Je commence une version courte de Rue des Batailles. Une nouvelle qui doit être très narrative, condensée. « Électrique », comme dit Guillaume dans la marge d’un chapitre des Présents. Et je dis « tu » à Jules. Je lui parle, je lui écris une lettre. Ça me plaît. Ça m’oblige à tenir ce Jules à distance : si je lui dis « tu », ça sous-entend qu’il existe un « je ». Nous sommes deux personnes distinctes. Face à face. Deux reflets, peut-être.
J’ai acheté Planètes, le livre de Mario Cyr qui a eu le même prix que moi l’autre soir. J’aime les quelques mots de lui que j’ai déjà lus : j’étais un peu intimidé de lire ce livre, alors, car je voulais l’aimer autant. Et je l’aime (plaisir plus grand encore quand il comble une attente). Et il est écrit à la deuxième personne. Est-ce un hasard ? Une coïncidence ? Un « alignement de planètes », comme j’aime le dire parfois (et ce serait à propos, vu le titre du livre) ? Le « tu » de ce livre-là est un homme dont on ne sait pas grand-chose. On le découvre par petites touches, petites pièces délicates d’un puzzle qui s’assemble sans se presser, mais qui s’assemble pourtant très vite. Étrange sensation du temps : suspendu et rapide à la fois. À la fin des quatre-vingts pages, on ne sait toujours pas grand-chose de lui, mais on sait tout. L’essentiel – les émotions, les sentiments. Les sensations.
J’écris ce texte bref en décidant qu’il serait bref. J’arrive bientôt à cette étape délicate : Jules quitte Paris.
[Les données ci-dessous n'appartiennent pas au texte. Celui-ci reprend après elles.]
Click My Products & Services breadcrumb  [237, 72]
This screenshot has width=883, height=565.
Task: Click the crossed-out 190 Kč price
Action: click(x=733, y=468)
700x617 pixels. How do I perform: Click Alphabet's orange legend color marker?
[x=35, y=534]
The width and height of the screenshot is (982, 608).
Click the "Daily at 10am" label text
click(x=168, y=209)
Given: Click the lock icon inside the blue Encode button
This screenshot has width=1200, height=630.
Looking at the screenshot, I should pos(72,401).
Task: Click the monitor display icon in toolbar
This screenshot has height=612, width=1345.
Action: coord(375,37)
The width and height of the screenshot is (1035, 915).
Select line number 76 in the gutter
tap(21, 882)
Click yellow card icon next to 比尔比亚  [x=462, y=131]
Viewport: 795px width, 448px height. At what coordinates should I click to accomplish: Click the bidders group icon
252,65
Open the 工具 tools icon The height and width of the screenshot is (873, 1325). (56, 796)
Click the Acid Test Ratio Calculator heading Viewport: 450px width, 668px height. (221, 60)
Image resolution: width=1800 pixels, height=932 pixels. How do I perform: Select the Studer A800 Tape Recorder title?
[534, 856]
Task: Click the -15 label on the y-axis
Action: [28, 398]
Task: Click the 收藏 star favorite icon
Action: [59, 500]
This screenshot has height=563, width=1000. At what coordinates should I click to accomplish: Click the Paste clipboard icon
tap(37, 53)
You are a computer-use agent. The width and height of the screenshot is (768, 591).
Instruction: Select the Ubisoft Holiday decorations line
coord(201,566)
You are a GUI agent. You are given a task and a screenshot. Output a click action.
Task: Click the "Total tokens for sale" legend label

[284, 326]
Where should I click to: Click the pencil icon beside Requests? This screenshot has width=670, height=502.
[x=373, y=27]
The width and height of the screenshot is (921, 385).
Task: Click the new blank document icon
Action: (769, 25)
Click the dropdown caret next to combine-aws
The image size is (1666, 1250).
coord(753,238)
L’épisode est véridique (dans le sens où, dans la vraie vie du vrai Jules, déchiffrée dans les archives, il y a cette incursion en Espagne). Le truc, c’est que je ne sais pas ce que j’ai envie de lui faire faire, dans ce voyage. Je ne sais pas si c’est important. Je peux supprimer cette anecdote : faire comme s’il n’était jamais parti. Ou bien, je peux développer ce voyage pour en faire une épopée capitale dans l’évolution du personnage : une parenthèse initiatique. C’est tentant, puisque c’est suggéré par la biographie du gars. Mais, ai-je vraiment envie de ça, moi ? Dans L’épaisseur du trait, on part à Rome ; dans Les présents, on part dans ce village breton. Ça commence à bien faire, les voyages initiatiques. Je crois que, pour l’instant, l’Espagne, je m’en fous. Dans ce texte bref, je ne peux pas tout dire : l’Espagne passe à la trappe.
« Le détail et le flou, le clamé et le tu ». C’est Mario qui m’écrit cela. Dans mon histoire, je m’efforce de choisir ce qui doit être détaillé (cinq minutes de vie qui occuperont toute une page), ce qui doit rester flou (ce voyage, dans une ellipse). Ce qui advient de Jules, ce sera encore moins visible que si c’était flou : ne rien en dire, le garder tu. Et lui dire « tu », à Jules.